Stored dataset items:
********************

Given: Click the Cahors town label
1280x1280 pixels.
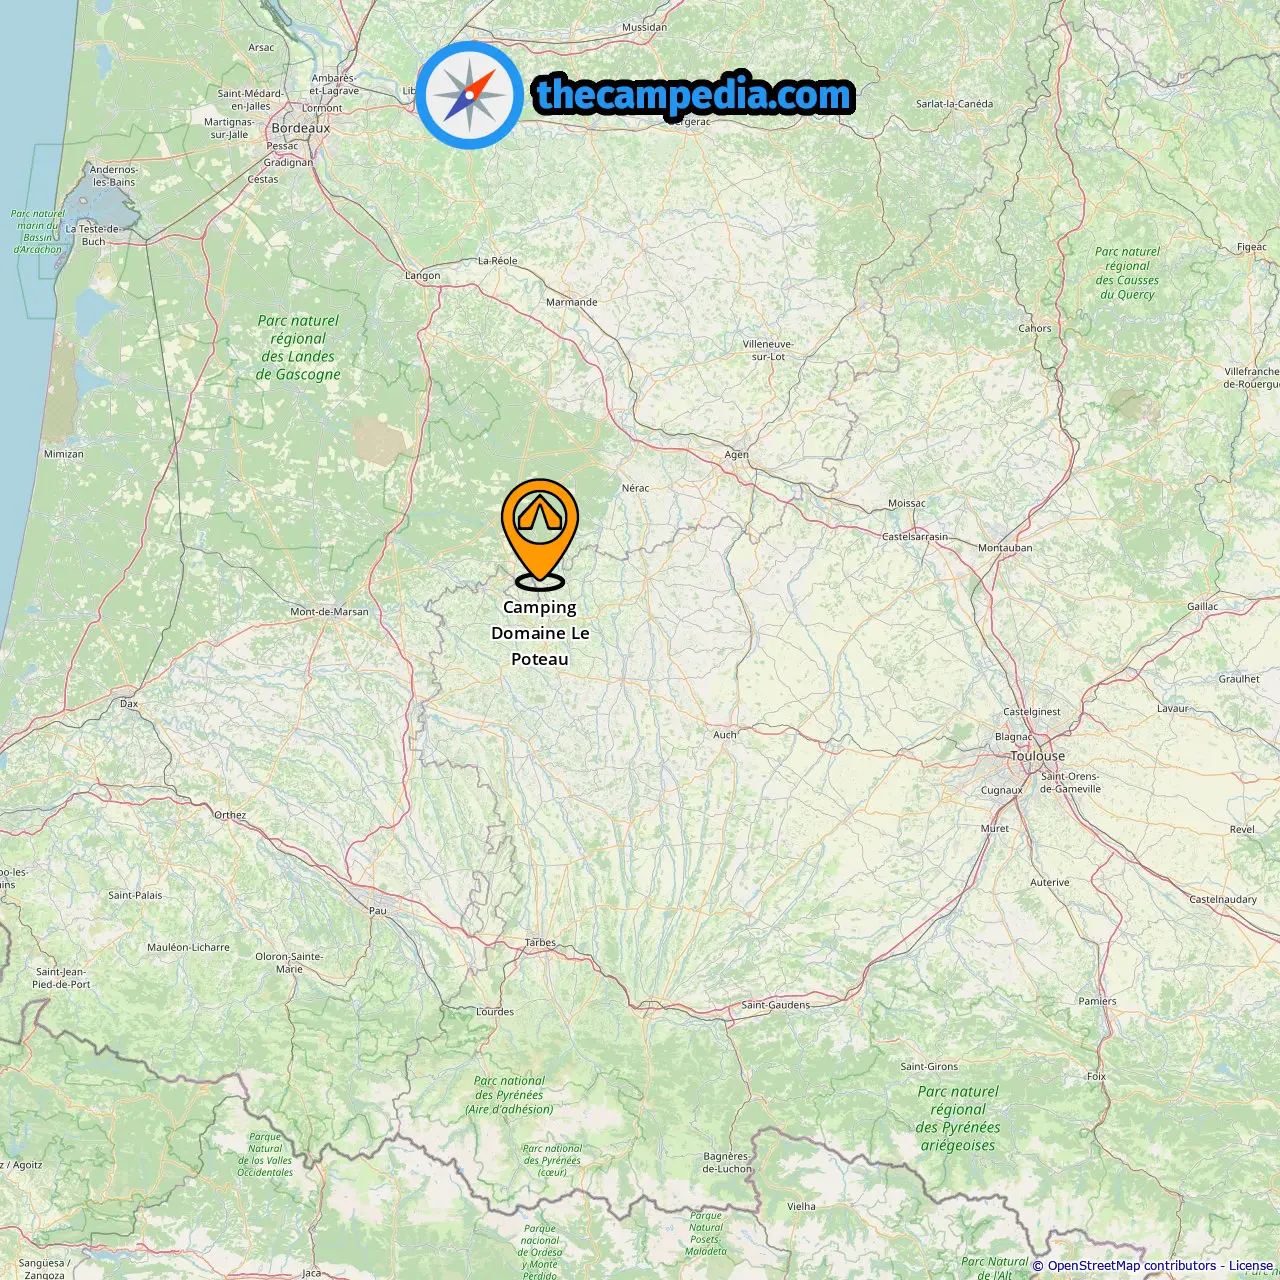Looking at the screenshot, I should point(1035,329).
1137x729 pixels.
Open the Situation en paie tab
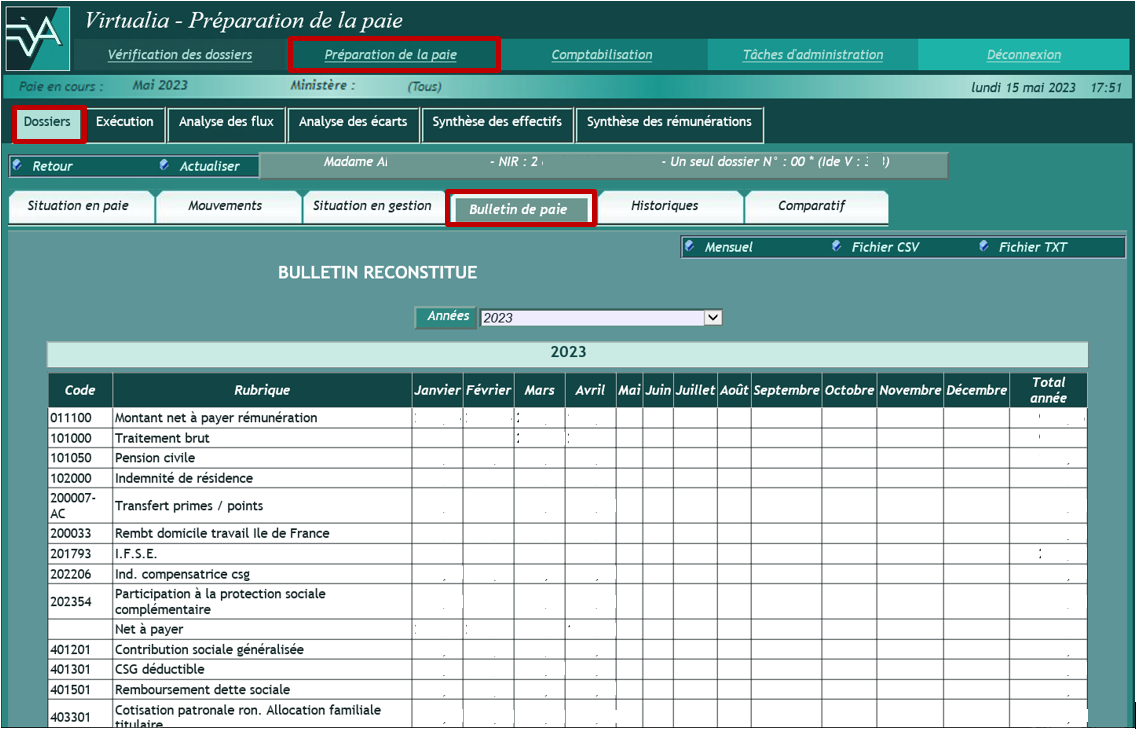point(78,206)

********************

REQUIRED WORK: In your answer, print the entries above exactly, with the pictures left out.

ANSWER TO THE EXERCISE:
Given: Click the Cahors town label
1280x1280 pixels.
Looking at the screenshot, I should point(1035,329).
1137x729 pixels.
Open the Situation en paie tab
point(78,206)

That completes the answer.